▸ **PAGE EXCERPT**:

+--

Research discover potential triggers for inflammatory bowel disease - Video

A new study from the University of Michigan discovered a complex interplay between diet, genes, and the gut microbiota that could explain why Inflammatory bowel disease develops.

The study published in the journal Cell Host & Microbe found that a low-fibre diet led to a proliferation of mucin-degrading bacteria—bacteria that thrive by eating the mucus lining of the intestine.

Researchers analyzed the genetic link using mice with identical immune alterations. While some developed intestinal inflammation, its severity varied and worsened with specific bacteria and a low-fibre diet. Manipulating the presence of a human gut microbiome and dietary fibre in mice models allowed the team to regulate inflammation levels. Moreover, inflammation from fibre-free diets intensified with higher levels of mucin-degrading bacteria.

“These bacteria start foraging on the mucus layer for nutrients, reducing its thickness and barrier function and bringing microbes just 10-100 microns closer to the host tissue. That was enough in the context of the mice with IBD genetics to make them sick,” said Martens, professor of microbiology and immunology at U-M Medical School.

Conversely, feeding the mice a fibre-rich diet prevented inflammation from developing and even returning mice fed low fibre to a high-fibre diet led to a peak in inflammation followed by a decline, suggesting fibre can reverse the deleterious effects of mucus erosion on inflammation.

+--

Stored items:
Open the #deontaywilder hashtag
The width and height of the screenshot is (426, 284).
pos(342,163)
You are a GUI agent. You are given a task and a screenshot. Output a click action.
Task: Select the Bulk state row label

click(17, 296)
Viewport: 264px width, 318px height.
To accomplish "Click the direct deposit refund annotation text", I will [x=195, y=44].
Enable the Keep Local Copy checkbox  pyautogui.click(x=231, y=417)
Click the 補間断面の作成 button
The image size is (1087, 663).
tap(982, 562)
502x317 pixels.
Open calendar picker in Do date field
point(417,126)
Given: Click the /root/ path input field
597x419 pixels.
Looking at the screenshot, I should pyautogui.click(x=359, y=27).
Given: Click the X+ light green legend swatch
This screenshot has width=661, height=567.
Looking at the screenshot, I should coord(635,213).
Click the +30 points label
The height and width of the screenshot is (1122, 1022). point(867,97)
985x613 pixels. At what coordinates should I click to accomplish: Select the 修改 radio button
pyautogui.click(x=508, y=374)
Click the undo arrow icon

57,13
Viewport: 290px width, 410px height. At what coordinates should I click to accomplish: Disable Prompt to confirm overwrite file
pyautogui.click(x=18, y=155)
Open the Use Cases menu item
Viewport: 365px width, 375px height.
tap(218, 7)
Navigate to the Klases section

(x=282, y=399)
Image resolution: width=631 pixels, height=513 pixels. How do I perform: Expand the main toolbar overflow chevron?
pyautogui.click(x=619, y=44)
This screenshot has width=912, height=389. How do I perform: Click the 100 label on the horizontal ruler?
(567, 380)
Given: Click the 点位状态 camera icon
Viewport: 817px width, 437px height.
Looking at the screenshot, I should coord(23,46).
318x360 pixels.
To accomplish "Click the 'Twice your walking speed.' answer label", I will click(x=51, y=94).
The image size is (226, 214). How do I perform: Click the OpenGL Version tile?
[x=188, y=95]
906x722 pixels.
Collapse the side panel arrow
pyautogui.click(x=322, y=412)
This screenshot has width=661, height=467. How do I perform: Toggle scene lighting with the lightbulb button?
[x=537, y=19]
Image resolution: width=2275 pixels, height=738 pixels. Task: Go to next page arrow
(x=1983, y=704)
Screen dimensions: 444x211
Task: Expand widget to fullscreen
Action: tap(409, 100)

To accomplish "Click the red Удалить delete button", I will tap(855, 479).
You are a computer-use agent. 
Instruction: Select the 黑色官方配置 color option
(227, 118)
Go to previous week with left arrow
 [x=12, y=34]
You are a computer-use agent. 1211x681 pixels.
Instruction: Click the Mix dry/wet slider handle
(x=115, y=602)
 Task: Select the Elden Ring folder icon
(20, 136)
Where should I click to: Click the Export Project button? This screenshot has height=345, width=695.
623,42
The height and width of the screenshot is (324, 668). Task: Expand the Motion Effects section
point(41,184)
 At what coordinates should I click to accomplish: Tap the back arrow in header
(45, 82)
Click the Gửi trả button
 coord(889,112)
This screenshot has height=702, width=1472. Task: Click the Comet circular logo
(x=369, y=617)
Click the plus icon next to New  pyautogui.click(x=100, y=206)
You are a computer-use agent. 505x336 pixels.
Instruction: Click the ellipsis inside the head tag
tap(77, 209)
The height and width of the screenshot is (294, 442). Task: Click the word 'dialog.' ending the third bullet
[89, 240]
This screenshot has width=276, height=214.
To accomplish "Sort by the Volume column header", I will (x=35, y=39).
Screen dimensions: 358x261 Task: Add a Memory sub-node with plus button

+--

▸ **REQUIRED WORK**:
- a) Do the following statements agree with the inflammatory bowel disease article? Answer yes or no for each, and quote the words from the article that decide it.
(i) The study appeared in the journal Cell Host & Microbe.
(ii) A fiber-rich diet kept inflammation from developing in the mice.
(iii) The mice in the study had differing immune alterations.
- b) According to the inflammatory bowel disease article, the study found a complex interplay among several things. Name every one of them.
- c) Please carry on the inflammatory bowel disease article, picking up after its final sentence.
The material above has no connection to the inflammatory bowel disease article.

▸ **ANSWERS BY ITEM**:
- a)
(i) Yes: "The study published in the journal Cell Host & Microbe"
(ii) Yes: "feeding the mice a fibre-rich diet prevented inflammation from developing"
(iii) No: "using mice with identical immune alterations"

- b) Diet, genes, and the gut microbiota.

- c)
IBD, particularly in children, is frequently managed with exclusive enteral nutrition (EEN), a fiber-lacking formula-based diet. Surprisingly, EEN reduces inflammation without a clear explanation. To understand, researchers administered dried-down formula to mice with IBD genetics. Results showed varying inflammation levels among the mice, with some experiencing notably less inflammation compared to those on a fibre-free diet, despite EEN also reducing mucus thickness.

The team then discovered that elevated amounts of a single branched-chain fatty acid, isobutyrate, was elevated in EEN fed mice and might suppress inflammation. Isobutyrate is produced through fermentation by some bacteria in the gut.

"Our findings suggest a potential new path for treating IBD. By tailoring specific dietary interventions to influence gut microbiome function, we may be able to manipulate these bacterial communities to alleviate inflammation,” said Gabriel Pereira, first author of the study.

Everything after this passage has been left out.